In hydrops, which is universal in Meniere's disease as well as common in the general population (about 10% on autopsy), the otolithic organs are distended. Follow the links above for more.
The above two images illustrate a patient who has no horizontal canal function on step responses to 100 deg/sec, but powerful horizontal nystagmus on positional testing. The data is very clear that he has bilateral vestibular impairment. How can this happen, given that there is no central positional nystagmus ?
After a severe vestibular disturbance, where parts of inner ear function is lost, the brain attempts to compensate. Sometimes this involves using of motion sensors in the inner ear for a different purpose than the original one. Along these lines, occasionally patients are encountered with "impossible" nystagmus. For example, bilateral vestibular loss, and strong horizontal positional nystagmus. If one has no inner ear function, there should be no positional nystagmus either.
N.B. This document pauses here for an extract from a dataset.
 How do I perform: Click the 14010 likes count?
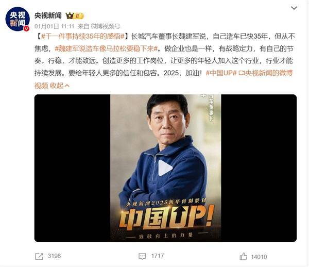point(259,257)
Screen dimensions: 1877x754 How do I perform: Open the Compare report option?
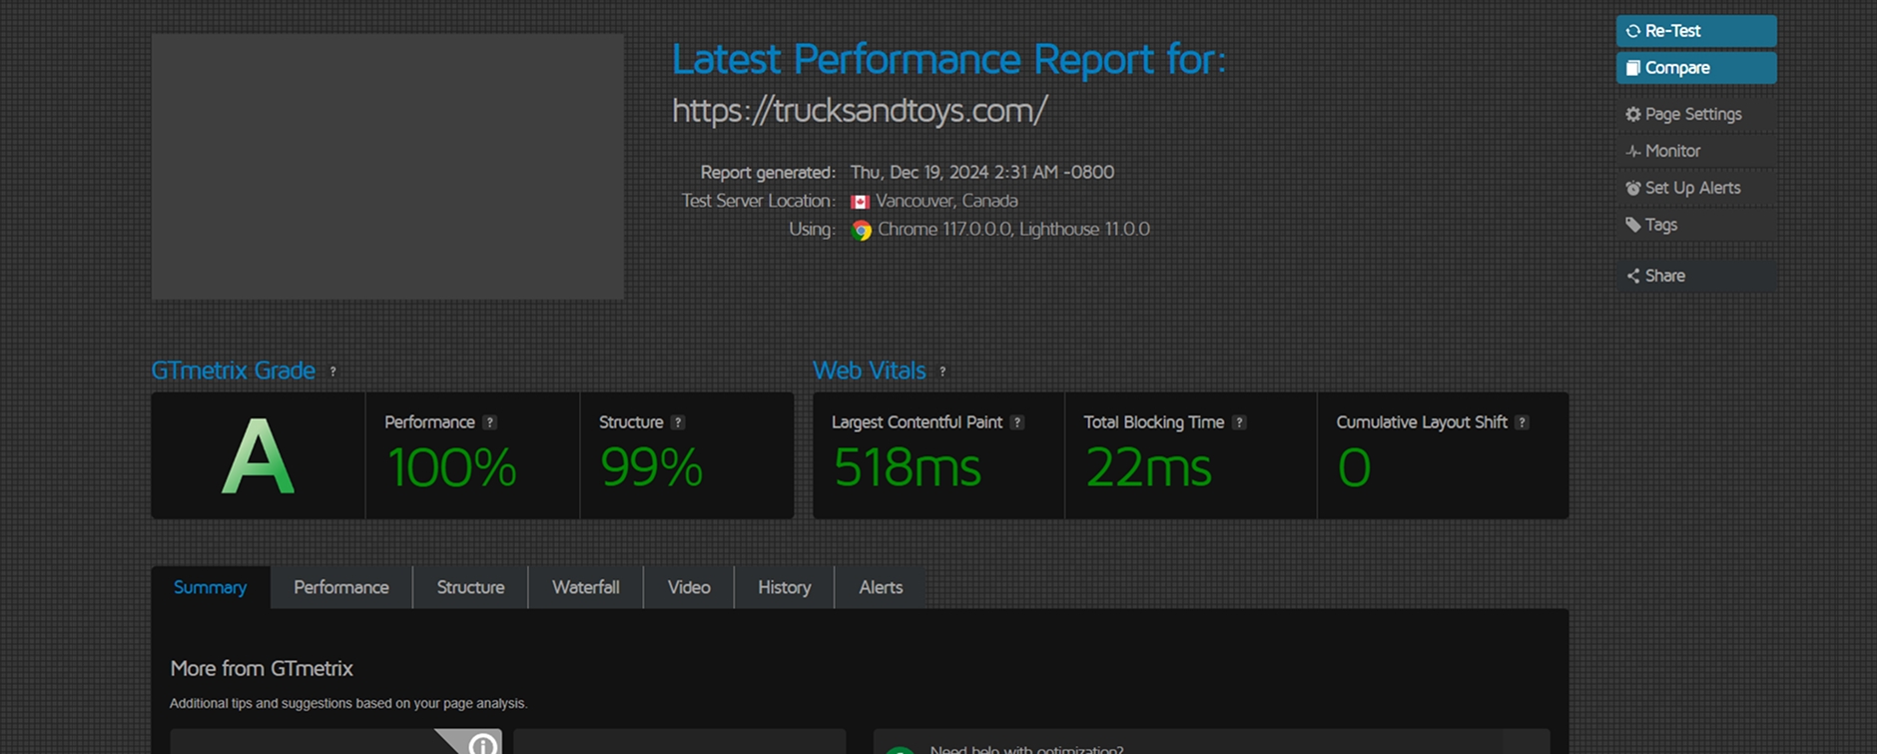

A reasonable explanation for this is that there may be sparing of the utricle, which is used in an attempt to substitute for the lateral canals. This idea was brought up in 1989 by Arai et al, after experimental work in monkeys where the lateral canals were plugged. Given that the innervation and vascular supply of the utricle and superior canal is shared, one would think that it would be very rare for someone to selectively damage both lateral canals, but spare their utricle.
With respect to disorders in which there is a mismatch of endolymph and cupula density, the most commonly encountered is positional alcohol nystagmus (PAN). Commonly, when people imbibe a fair amount of an alcoholic beverage, they discover that upon lying down a strong vertigo ensues. This is caused by a difference in the rate that alcohol (which is lighter than water) enters the cupula of the inner ear compared to the endolymph.
We have seen a case in which we suspected that pneuomolabyrinth (air in the inner ear) caused a positional nystagmus. This was a case of a man with a temporal bone fracture.
Similar syndromes occur in situations where the cupula is weighted down (e.g. cupulolithiasis), and perhaps also in situations where there is an alteration of the density of the endolymph by disease (i.e. Waldenstrom's macroglobulinemia, and perhaps autoimmune disorders). This possibility has not been considered in detail in the otologic literature.
One might conjecture after a partial vestibular nerve injury, such as post vestibular neuritis or acoustic neuroma surgery, recovery and rewiring might occur. If this happened, one sensory organ (i.e. the utricle), might become miswired and end up innervating other parts of the vestibular apparatus.
Abberant regeneration is often seen in injuries of the facial nerve, for motor fibers. It is not something reported for sensory systems however. This might be a convenient explanation for sensory mix-ups in the vestibular system. Although attractive because it would provide another class of explanations, so far, this situation has not been documented in any experimental model.
Hearing has positional modulation to a lesser extent than does vertigo. Low-CSF pressure syndrome may cause hearing to be reduced on standing.
It may be possible for people with gastroesophageal reflux to have reduced hearing on lying flat, as well as serous otitis media from reflux (Heavner et al, 2001; Tasker et al, 2002).
Occasionally persons with sleep-apnea develop positional hearing syndromes, presumably related to pressurization of the middle ear during sleep, making it a variant of barotrauma.